Ando pra lá e pra cá em busca de um assunto para a crônica desta semana. Tento fazê-la surgir de uma folha seca virada pelo vento no quintal crepitante nesses dias sem chuva. Olhando pela janela do carro, busco nas calçadas e postes alguma pista. Aguço os ouvidos na fila do supermercado, perscruto as gôndolas multicoloridas. Faço graça com as moças da quitanda da Marilândia, buscando na boca delas uma frase, uma palavra que dê partida nesse velho motor. Às vezes dou sorte. Hoje, não. Uma cerveja enquanto preparo o macarrão do almoço talvez me abra o apetite e, quem sabe, as ideias. Nada feito.
O domingo avança e a hora de sentar ao computador já vai passando por mim. Assisto a um filme horripilante. Dali nada se salva, nem o menino que morre tentando salvar a irmãzinha cega. Uma hora e quarenta e cinco minutos se foram. É preciso terminar o serviço antes do Fla-Flu, pois a depender do resultado do clássico, a crônica pode sair demasiado amarga ou excessivamente efusiva. Abro um livro. Depois outro. Faço café. Nada vem.

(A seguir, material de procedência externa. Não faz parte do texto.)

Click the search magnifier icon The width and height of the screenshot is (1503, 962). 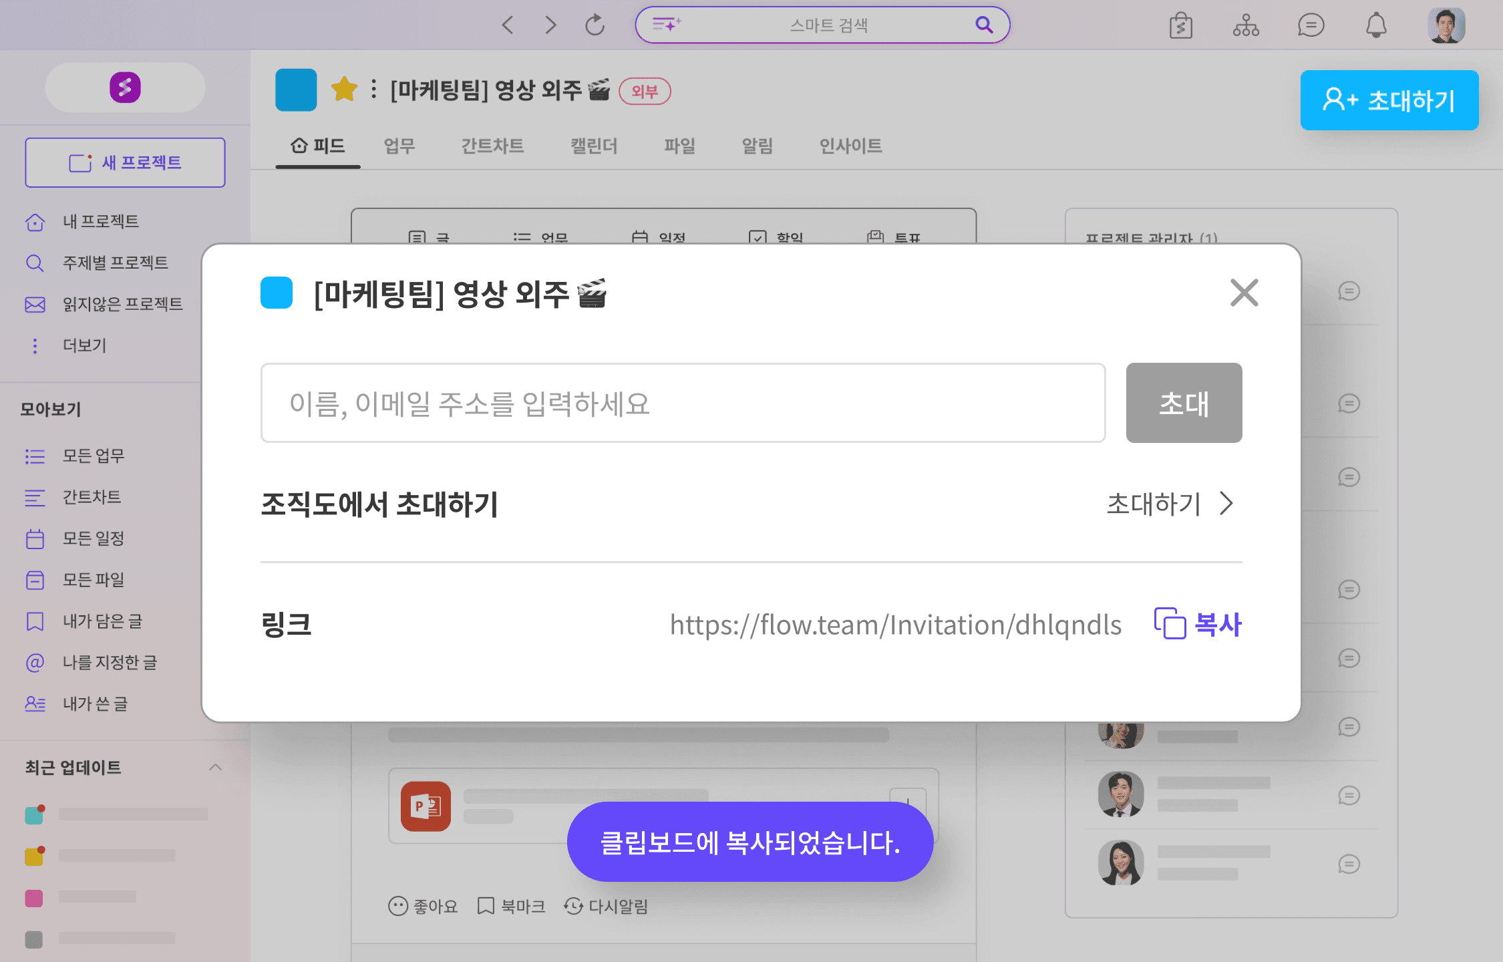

Vou às notícias. É tarifaço de Trump, assassinatos em Gaza, Bolsonaro incorporando novo adereço ao lookinho. No Mato Grosso do Sul, um boi cai na piscina. Na Sibéria, o que cai é um avião: o pai entregou a direção da aeronave ao filho de 15 anos. Clico no link e descubro que o fato aconteceu em 1994. Indignado por ter caído no click bait, desisto das notícias. Não resta sombra de dúvidas: sou um trabalhador braçal. Se eu quiser que essa crônica saia, e saia antes do Fla-Flu que se avizinha, é bom começar a digitar alguma coisa. E seja o que Deus quiser.